O bispo da Diocese de Leiria-Fátima, José Ornelas, já alterou o regime dos seus padres com efeitos a partir de 1 de fevereiro de 2026, para que "tenham, no presente e no futuro, acesso a mais benefícios da Segurança Social". Em nome da "transparência", a Diocese publicou o decreto na sua página oficial: os padres vinculados à Diocese de Leiria-Fátima passam a contribuir sobre o valor de 1074,26 euros (o salário base) e aumentam as contribuições para a Segurança Social, a fim de assegurar o acesso ao subsídio de doença.

"O princípio não é, em si, inconstitucional"

A que se deve a exclusão dos membros das igrejas e confissões religiosas do subsídio de doença?

O regime de proteção social que se aplica a esse grupo está previsto no código contributivo. A cobertura material desse regime é mínima e contempla apenas invalidez e velhice. A proteção na doença não entra automaticamente. Ainda assim, a exclusão não é total: o diploma admite que, por acordo escrito entre o beneficiário (membro do clero) e a entidade contribuinte (a diocese), seja exercida a opção de ampliar o âmbito de proteção.

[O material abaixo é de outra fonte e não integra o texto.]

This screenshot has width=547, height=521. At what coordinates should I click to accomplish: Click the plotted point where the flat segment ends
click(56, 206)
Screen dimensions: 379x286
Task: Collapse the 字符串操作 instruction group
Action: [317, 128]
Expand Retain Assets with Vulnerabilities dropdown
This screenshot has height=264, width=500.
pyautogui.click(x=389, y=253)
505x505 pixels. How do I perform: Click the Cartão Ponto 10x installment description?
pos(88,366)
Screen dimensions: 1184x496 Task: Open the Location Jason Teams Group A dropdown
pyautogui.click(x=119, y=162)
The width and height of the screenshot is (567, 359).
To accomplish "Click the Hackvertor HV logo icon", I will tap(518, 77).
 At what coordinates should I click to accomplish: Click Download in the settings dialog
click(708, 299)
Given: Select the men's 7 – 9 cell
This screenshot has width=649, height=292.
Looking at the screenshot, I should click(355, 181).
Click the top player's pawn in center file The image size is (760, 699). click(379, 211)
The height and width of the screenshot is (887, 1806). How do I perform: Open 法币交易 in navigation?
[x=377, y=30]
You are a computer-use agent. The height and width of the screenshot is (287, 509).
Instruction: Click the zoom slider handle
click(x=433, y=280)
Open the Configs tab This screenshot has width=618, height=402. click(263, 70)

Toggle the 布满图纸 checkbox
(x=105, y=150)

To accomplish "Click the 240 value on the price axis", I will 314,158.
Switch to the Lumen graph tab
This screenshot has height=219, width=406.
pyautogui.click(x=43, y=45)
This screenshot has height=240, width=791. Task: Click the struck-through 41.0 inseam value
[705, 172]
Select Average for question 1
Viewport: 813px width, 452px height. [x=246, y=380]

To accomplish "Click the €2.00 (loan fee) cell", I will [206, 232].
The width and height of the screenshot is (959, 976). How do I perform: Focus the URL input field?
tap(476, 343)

Está relacionado com a taxa contributiva especial?

A taxa global aplicável aos membros do clero é de 23,8%, dividida entre 16,2% a cargo da entidade contribuinte e 7,6% a cargo do beneficiário. Se for escolhida a opção pelo âmbito de proteção alargado (que já inclui a proteção na doença), a taxa global sobe para 28,3% (19,7% a cargo da entidade contribuinte e 8,6% a cargo do beneficiário).

Para comparação, a taxa global do regime geral dos trabalhadores por conta de outrem é de 34,75% (23,75% pagos pelo empregador e 11% pelo trabalhador). Ou seja, há uma ligação direta entre o esforço contributivo e o nível de cobertura: contribuições globais menores implicam, por coerência atuarial e financeira do sistema de segurança social, acesso a um conjunto mais limitado de prestações.

Faz sentido, à luz do Estado social, que um grupo de trabalhadores esteja excluído de apoio em momentos de maior fragilidade?

O artigo 63.° da Constituição consagra o direito de todos à segurança social e estabelece, no n.º 3, que o sistema protege os cidadãos "na doença, velhice, invalidez, viuvez e orfandade, bem como no desemprego e em todas as outras situações de falta ou diminuição de meios de subsistência ou de capacidade para o trabalho". Por isso, a referência ao Estado social tem sustentação constitucional.

O ponto que pode ser debatido, de forma legítima, é se o modelo atual - ao tornar a cobertura da doença dependente do exercício de uma opção que, na prática, pode nunca ser acionada - se alinha ao espírito desse preceito constitucional. Ainda assim, o sistema português se apoia em um princípio contributivo: quem contribui menos, em regra, tem acesso a menos prestações sociais. "Este princípio não é, em si, inconstitucional." No entanto, deixar ao critério das partes a escolha de cobrir uma eventualidade tão essencial quanto a doença pode levantar questionamentos legítimos.